WHAT TO DO:
The copy must hold every line from the one with "The image size" through the end of the listing, word for word, and must hold no pictures.

_ _ _

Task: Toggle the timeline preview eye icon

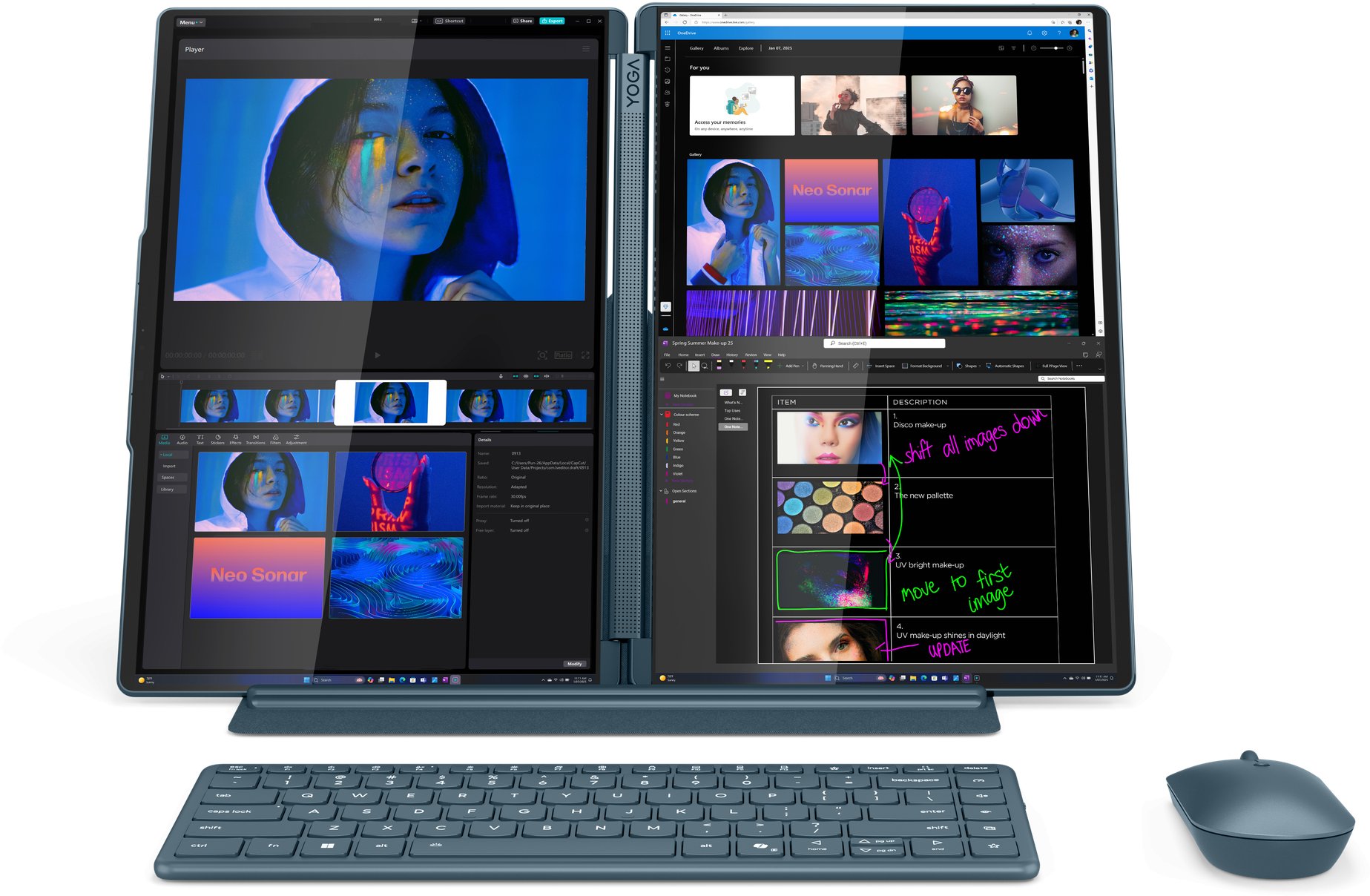Action: 526,376
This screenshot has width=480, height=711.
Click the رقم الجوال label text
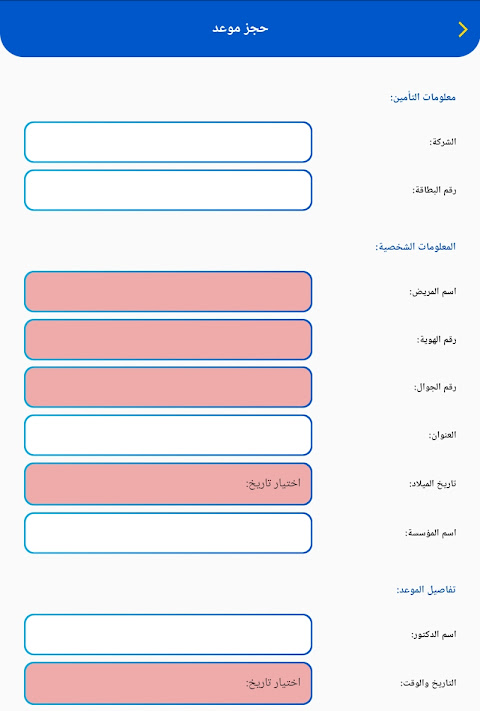[x=435, y=387]
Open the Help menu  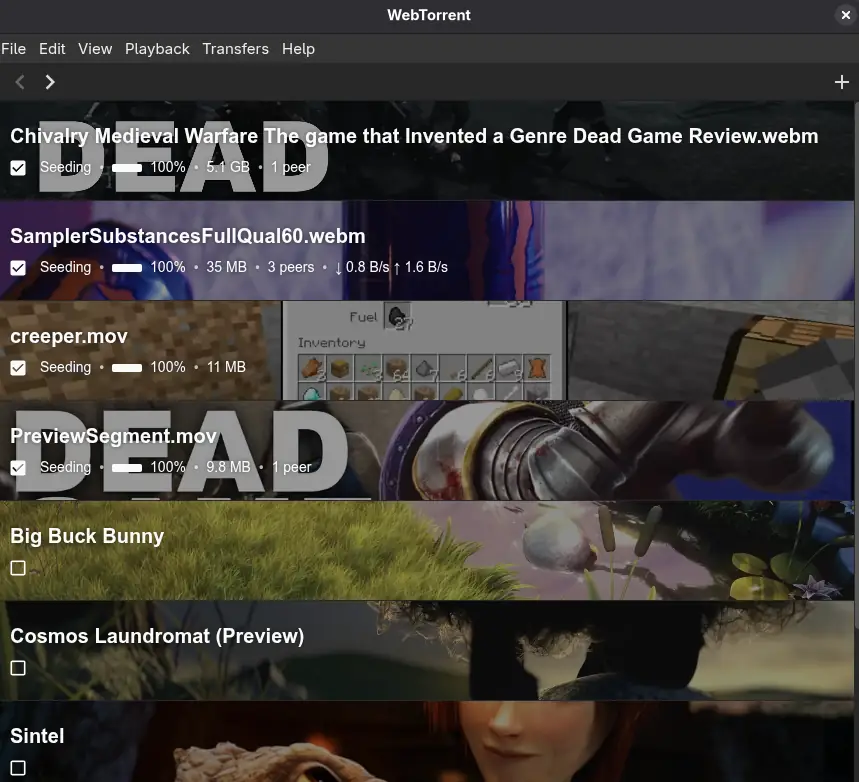click(x=298, y=48)
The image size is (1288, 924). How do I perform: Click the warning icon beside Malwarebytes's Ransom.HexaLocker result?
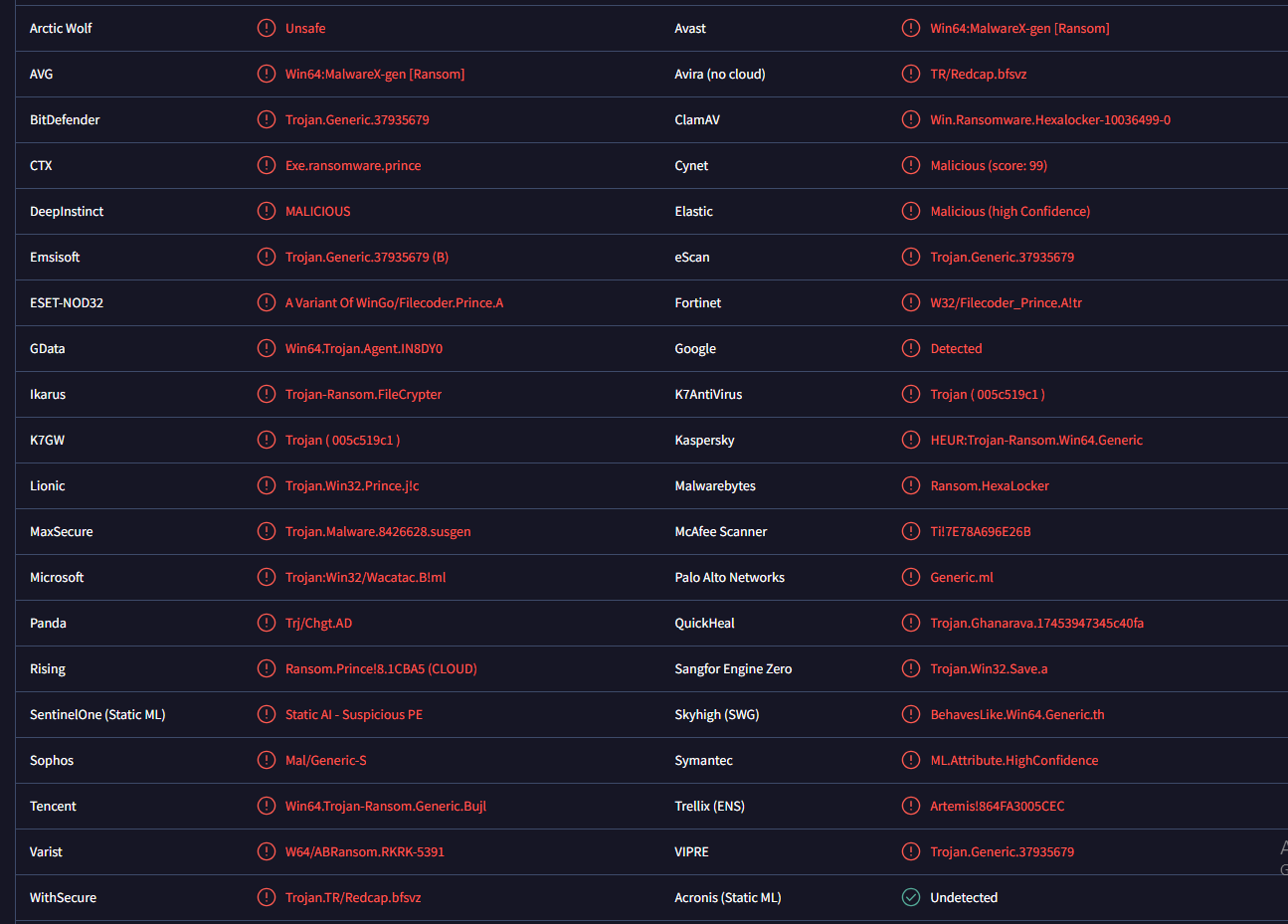click(x=911, y=485)
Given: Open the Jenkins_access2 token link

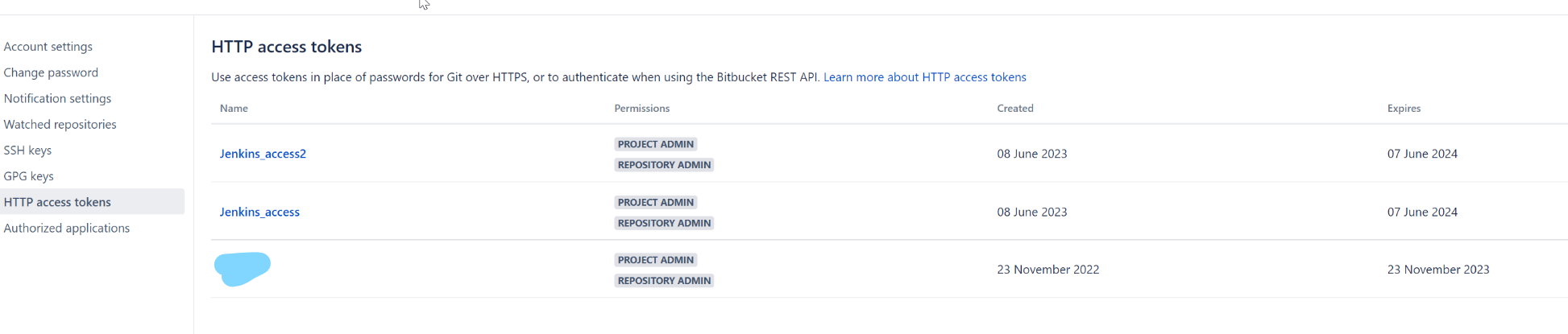Looking at the screenshot, I should (263, 154).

_ _ _

OUTPUT BELOW:
The image size is (1288, 924). How do I perform: Click the warning icon beside Malwarebytes's Ransom.HexaLocker result?
click(x=911, y=485)
Given: Open the Jenkins_access2 token link

Looking at the screenshot, I should (263, 154).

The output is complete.